Megyn Slams Selection of Bad Bunny for Super Bowl Halftime Show: ‘This Is Supposed to Be a Unifying Event’

AP Photo/Julio Cortez

A week after accepting one of three Grammy awards with an anti-ICE profundity, Bad Bunny headlined the Super Bowl LX halftime show Sunday night at Levi’s Stadium in Santa Clara, California.

The Puerto Rico-born singer and rapper, who performs almost exclusively in Spanish, staged a theatrical performance that featured elaborate set pieces and cinematic effects. At points, he was joined by Lady Gaga (who sang in English), Ricky Martin, and even a couple getting married. Towards the end of his 13-minute set, he shouted “God bless America” before running through a list of the countries that make up South, Central, and North America.

While no part of the show was as overtly political as his “ICE out” proclamation at the Grammys or his past outspokenness about cultural and political issues, even The New York Times admitted there are “many modes of political positioning” – ranging from “outright sloganeering” and “encoded messages” to “visual cues” and even “freedom and joy” – and all “were present during this performance.” 

Meanwhile, more than five million viewers changed the channel when Bad Bunny took the stage, opting instead to tune into the “All-American Halftime Show” hosted by Turning Point USA. That counterprogramming was streamed across YouTube and Rumble and featured performances by Kid Rock, Lee Brice, Gabby Barrett, and Brantley Gilbert. It also included a tribute to the late TPUSA founder Charlie Kirk.

Megyn and her family opted to watch the Turning Point USA show, which she called “beautiful” in a post on X Sunday night. On Monday, she joined Piers Morgan on Piers Morgan Uncensored to discuss her issue with Bad Bunny being selected as the halftime show performer.

A Problematic Pick

Morgan argued that, “as a piece of theater,” Bad Bunny’s halftime performance was “just the most extraordinary kind of Broadway-on-steroids piece of theater” that “wasn’t remotely divisive politically.” In fact, he thought there was an underlying message of “love” that normally “people on the conservative right would applaud.”

In Megyn’s view, the criticism of Bad Bunny has nothing to do with what he did or didn’t do Sunday night. “It wasn’t about what he was actually going to do during the middle of the Super Bowl performance… It’s about him being chosen as the Super Bowl performer [as] somebody who has been an outspoken critic, of course, of the Trump administration and of America and our ‘anti-immigrant’ policies,” she explained. “This was long before the current controversy over ICE.”

And while Bad Bunny seemingly did not sing about anything overtly anti-American, Megyn said there is no way for most Americans to know for sure. “I don’t think Bad Bunny used his appearance to bash America, but I can’t be sure because I didn’t see any subtitles on his Spanish-language performance,” she noted. “To get up there and perform the whole show in Spanish is a middle finger to the rest of America. Who gives a damn that we have 40 million Spanish speakers in the United States; we have 310 million who don’t speak a lick of Spanish.”

“This is supposed to be a unifying event for the country – not for the Latinos, not for one small group, but for the country,” Megyn added. We don’t need a ‘Black National Anthem,’ we don’t need a Spanish-speaking… performer, and we don’t need an ICE- or America-hater featured as our primetime entertainment.”
——————————
▶ Task goal:
How would you render this sentence from the article on the Super Bowl halftime show in French: "That counterprogramming was streamed across YouTube and Rumble and featured performances by Kid Rock, Lee Brice, Gabby Barrett, and Brantley Gilbert."

Extracted data entries
——————————
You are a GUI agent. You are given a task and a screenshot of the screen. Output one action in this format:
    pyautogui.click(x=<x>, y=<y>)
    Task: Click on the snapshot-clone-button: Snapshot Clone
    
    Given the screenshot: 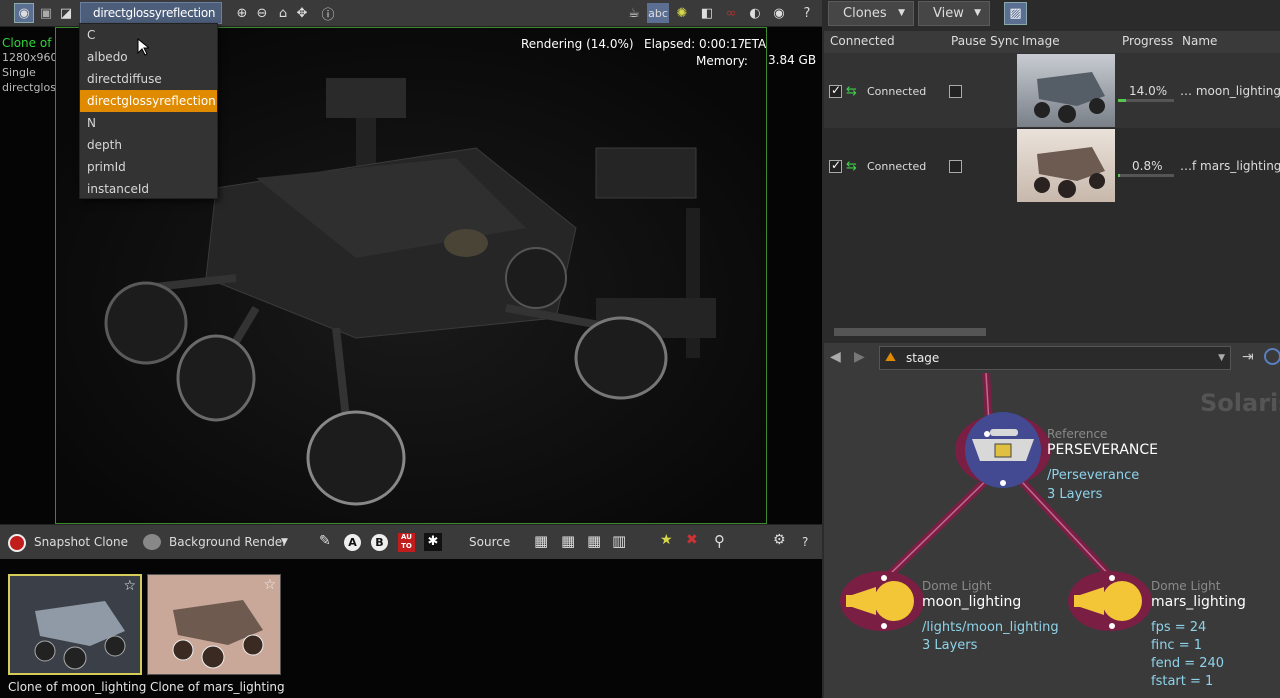 What is the action you would take?
    pyautogui.click(x=81, y=542)
    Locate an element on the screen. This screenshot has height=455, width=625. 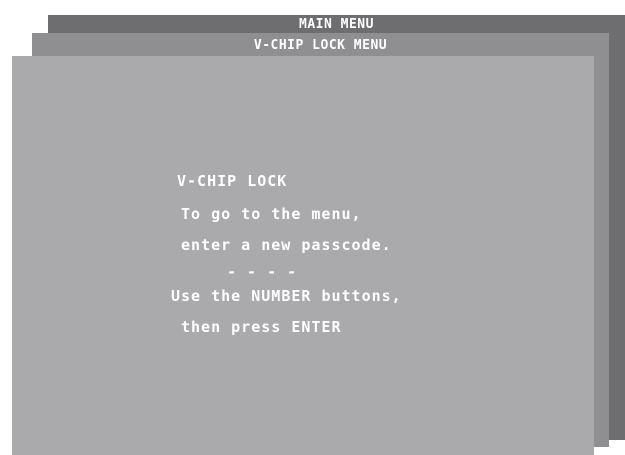
passcode-entry-field: - - - - is located at coordinates (262, 272).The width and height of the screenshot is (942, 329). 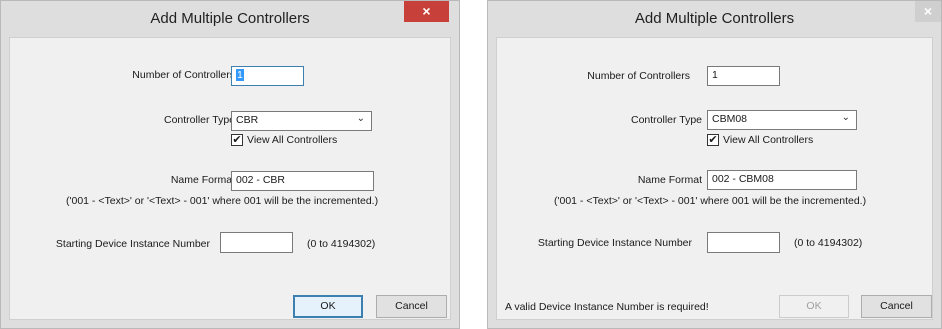 I want to click on selected-text: 1, so click(x=240, y=75).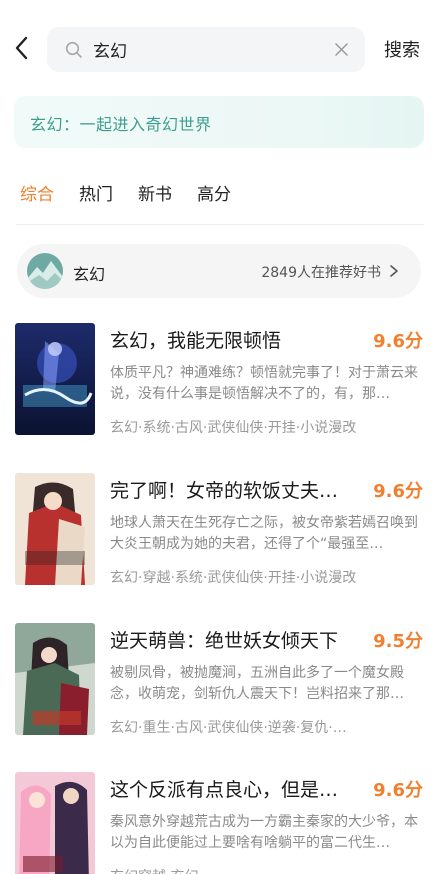  What do you see at coordinates (219, 271) in the screenshot?
I see `topic-card: 玄幻 2849人在推荐好书` at bounding box center [219, 271].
——————————
▶ Solution:
Cette contre-programmation a été diffusée en streaming sur YouTube et Rumble et comprenait des prestations de Kid Rock, Lee Brice, Gabby Barrett et Brantley Gilbert.